Dymitrow w ostatniej chwili poderwał pistolet do góry. Zaskrzypiał mechanizm zwalnianego mechanizmu zamka. Posypały się iskry dym i rozległ się ogłuszający huk. Dymitrow błyskawicznie odrzucił pistolet i dobył lewaka. Przeciwnik dostał w lewe ramię wybiło go to z rytmu ale nie zatrzymało. Przeciwnik poderwał swój pistolet i wypalił. Czas jakby zwolnił. Dymitrow widział wylot lufy wycelowany prosto w jego twarz, widział jak kurek opada powoli uderza w panewkę. Widział jak unosi się drobna stróżka dymu i… Nic się nie stało. Bandyta zatrzymał się zaskoczony. Czas momentalnie przyśpieszył. Uzbrojony w dwa noże dopadł Dymitrowa. Pierwszym ostrzem pchnął nisko celując w udo, jeśli walczył by z kimś mniej doświadczonym pewno by mu się udało. Dymitrow jednak nie dał się zaskoczyć opuścił rapier wyłapując sztych. Lewak zaś nadstawił odruchowo na nadciągające w stronę szyi cięcie drugiego ostrza. Ostrza zazgrzytały o siebie. Przeciwnicy stanęli blisko siebie. Dymitrow poczuł na twarzy przesycony cebulą i marnym winem oddech bandyty. Zobaczył na jego pokrytej dziurami po ospie twarzy wściekłość.

Przeciwnik odskoczył nagle. Dymitrow poczuł ruch powietrza za swoimi plecami to Colon doskoczył z rapierem mierzącym w pierś wroga. Jednak kaftan bandyty wytrzymał napór ostrza. Przeciwnik nie zawachał się nawet na moment. Doskczył skracając dystans i uderzył oboma ostrzami. Dymitrow wychwycił oba ostrza okrężnym ruchem rapiera. Już miał uderzyć gdy dostrzegł. że drugi bandyta w wypadzie próbuje go dosięgnąć rapierem. Cios był jednak zbyt wolny. Dymitrow skręcił ciałem unikając ciosu i pchnął jak zamierzał. Uzbrojony w sztylety odskoczył do tyłu robiąc miejsce. Dymitrow zobaczył w tym szansę. Korzystając z impetu pchnięcia obrócił się i ciął na odlew osłoniętego bandytę, który przed chwilą próbował go zastrzelić. Ciężki Agaryjski rapier wgryzł się w szyję niemal odcinając głowę wroga. Stal zgrzytnęła o kość kręgosłupa i wyszła szerokim łukiem rozsiewając za sobą pióropusz krwi.

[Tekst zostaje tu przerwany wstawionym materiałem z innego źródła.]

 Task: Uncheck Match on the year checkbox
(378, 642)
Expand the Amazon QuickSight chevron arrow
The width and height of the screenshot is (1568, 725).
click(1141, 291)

Dymitrow wykorzystując zaskoczenie i impet uderzenia doskoczył do cofającego się nożownika i pchnął. Jedak skórzany kaftan ponownie wytrzymał trafienie.  Tym razem to Dymitrow skrócił dystans jednak Bandyta powstrzymał jego pchnięcie. Odepchnął go i sam błyskawicznie uderzył. Pierwszy atak dymitrow sparował z taką siłą, że przeciwnik się zachwiał i być może to uratowało życie Dymitrowowi. Bo nie zauważył drugiego ciosu który wyprowadzony w tym samym czasie sięgnął jego brucha. Głęboko wgryzając się w ciało. Ból szarpnął ciałem starego Agaryjczyka. Nie wiadomo jak by się to skończyło. Gdyby nie Colon, który z impetem wpadł na przeciwnika przebijając go na wylot rapierem z taką siłą, że postąpił z nim jeszcze dwa kroki nim zatrzymał się a bezwładny przeciwnik zsunął się z jego ostrza.

Dymitrow oparł się o ścianę i docisnął rękę do krwawiącego boku. Colon doskoczył do niego i zapytał
- Dasz radę?


Mercier

Mercier jechał powoli przez zatłoczone miasto. Gdy udało mu się wybić na mniej uczęszczaną drogę przyśpieszył. Zgodnie z instrukcjami swojego lokaja bez trudu trafił przed dom Kruppa. Zatrzymał się i przyjrzał się spokojnej okolicy. Okna były zasłonięte, drzwi zamknięte, ale podobnie wyglądały tutaj wszystkie domy. Po Dymitrowie i reszcie narwanego towarzystwa nie było śladu.
Potężny huk wystrzału odbity echem rozniósł się po okolicy.

- Zaczęli bez nas… - skomentował cicho Ticcari.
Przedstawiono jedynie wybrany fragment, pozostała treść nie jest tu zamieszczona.